#### WORK TO BE COMPLETED
Your answer should consist of each line below that includes the word "will".

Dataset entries

Content starts

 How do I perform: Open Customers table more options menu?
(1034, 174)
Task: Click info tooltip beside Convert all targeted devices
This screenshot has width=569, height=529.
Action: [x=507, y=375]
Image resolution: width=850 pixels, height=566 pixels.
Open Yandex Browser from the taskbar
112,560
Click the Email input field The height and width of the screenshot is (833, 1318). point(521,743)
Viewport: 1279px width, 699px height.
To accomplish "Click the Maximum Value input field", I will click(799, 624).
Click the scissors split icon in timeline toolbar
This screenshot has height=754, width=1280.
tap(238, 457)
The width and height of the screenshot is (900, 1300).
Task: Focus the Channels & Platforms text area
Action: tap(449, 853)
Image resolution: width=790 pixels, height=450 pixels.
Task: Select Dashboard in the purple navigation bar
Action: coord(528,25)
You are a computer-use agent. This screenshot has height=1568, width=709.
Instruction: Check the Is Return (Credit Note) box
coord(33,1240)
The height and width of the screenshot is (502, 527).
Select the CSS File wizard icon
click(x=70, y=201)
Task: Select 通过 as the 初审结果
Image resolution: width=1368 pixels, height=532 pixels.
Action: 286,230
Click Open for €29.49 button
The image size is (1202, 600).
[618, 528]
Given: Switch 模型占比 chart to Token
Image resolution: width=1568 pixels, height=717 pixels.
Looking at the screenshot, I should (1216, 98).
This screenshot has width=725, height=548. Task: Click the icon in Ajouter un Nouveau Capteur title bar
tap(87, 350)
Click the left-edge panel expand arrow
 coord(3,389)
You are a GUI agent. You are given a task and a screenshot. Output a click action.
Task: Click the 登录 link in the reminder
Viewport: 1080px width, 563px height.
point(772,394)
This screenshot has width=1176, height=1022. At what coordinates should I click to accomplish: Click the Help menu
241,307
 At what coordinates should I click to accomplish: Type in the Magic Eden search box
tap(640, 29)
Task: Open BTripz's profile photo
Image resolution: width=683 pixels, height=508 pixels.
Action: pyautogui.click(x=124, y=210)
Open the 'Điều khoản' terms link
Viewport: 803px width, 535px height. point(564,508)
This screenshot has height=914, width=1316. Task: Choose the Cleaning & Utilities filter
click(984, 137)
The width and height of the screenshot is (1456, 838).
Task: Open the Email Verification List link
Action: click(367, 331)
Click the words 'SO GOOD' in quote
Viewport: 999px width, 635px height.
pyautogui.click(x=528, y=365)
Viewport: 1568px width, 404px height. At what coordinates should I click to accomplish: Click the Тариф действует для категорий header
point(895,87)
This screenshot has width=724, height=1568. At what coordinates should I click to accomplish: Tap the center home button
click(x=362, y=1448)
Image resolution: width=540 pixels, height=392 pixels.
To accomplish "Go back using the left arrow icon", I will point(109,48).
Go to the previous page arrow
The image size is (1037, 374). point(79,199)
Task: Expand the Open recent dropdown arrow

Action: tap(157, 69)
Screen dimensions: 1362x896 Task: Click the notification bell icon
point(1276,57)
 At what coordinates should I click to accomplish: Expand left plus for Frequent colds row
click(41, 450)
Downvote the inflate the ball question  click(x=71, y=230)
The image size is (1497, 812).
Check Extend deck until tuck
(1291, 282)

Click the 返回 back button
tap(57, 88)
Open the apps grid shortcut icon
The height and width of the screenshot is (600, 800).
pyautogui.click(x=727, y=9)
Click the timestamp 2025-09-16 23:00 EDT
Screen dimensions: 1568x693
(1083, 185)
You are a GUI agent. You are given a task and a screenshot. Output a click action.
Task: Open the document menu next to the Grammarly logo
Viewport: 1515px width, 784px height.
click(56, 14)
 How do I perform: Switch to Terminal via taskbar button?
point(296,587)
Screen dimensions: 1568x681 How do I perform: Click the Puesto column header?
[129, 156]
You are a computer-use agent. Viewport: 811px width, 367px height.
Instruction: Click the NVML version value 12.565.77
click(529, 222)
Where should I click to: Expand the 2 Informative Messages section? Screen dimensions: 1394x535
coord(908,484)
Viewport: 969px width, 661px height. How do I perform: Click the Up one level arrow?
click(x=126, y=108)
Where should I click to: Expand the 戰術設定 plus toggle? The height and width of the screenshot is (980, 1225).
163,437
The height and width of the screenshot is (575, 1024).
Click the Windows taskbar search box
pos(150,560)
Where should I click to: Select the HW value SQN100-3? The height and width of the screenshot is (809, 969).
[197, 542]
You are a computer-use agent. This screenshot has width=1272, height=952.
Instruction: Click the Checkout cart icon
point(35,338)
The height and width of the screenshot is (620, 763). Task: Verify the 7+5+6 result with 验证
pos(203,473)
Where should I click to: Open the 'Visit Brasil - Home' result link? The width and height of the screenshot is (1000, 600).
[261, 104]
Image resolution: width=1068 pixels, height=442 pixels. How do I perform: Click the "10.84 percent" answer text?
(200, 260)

Content ends

#### RESPONSE TO THE EXERCISE
To accomplish "Click the Maximum Value input field", I will click(799, 624).
To accomplish "Go back using the left arrow icon", I will point(109,48).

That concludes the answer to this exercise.